### Requirement
Repeat exactly, and only, the lines from the line containing "Save post with the bookmark icon" through the last line of the records below, including both.
* * *
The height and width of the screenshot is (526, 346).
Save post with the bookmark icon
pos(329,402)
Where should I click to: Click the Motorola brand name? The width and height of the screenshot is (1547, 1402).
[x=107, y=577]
* * *
### Worked solution
Save post with the bookmark icon
pos(329,402)
Where should I click to: Click the Motorola brand name? The width and height of the screenshot is (1547, 1402).
[x=107, y=577]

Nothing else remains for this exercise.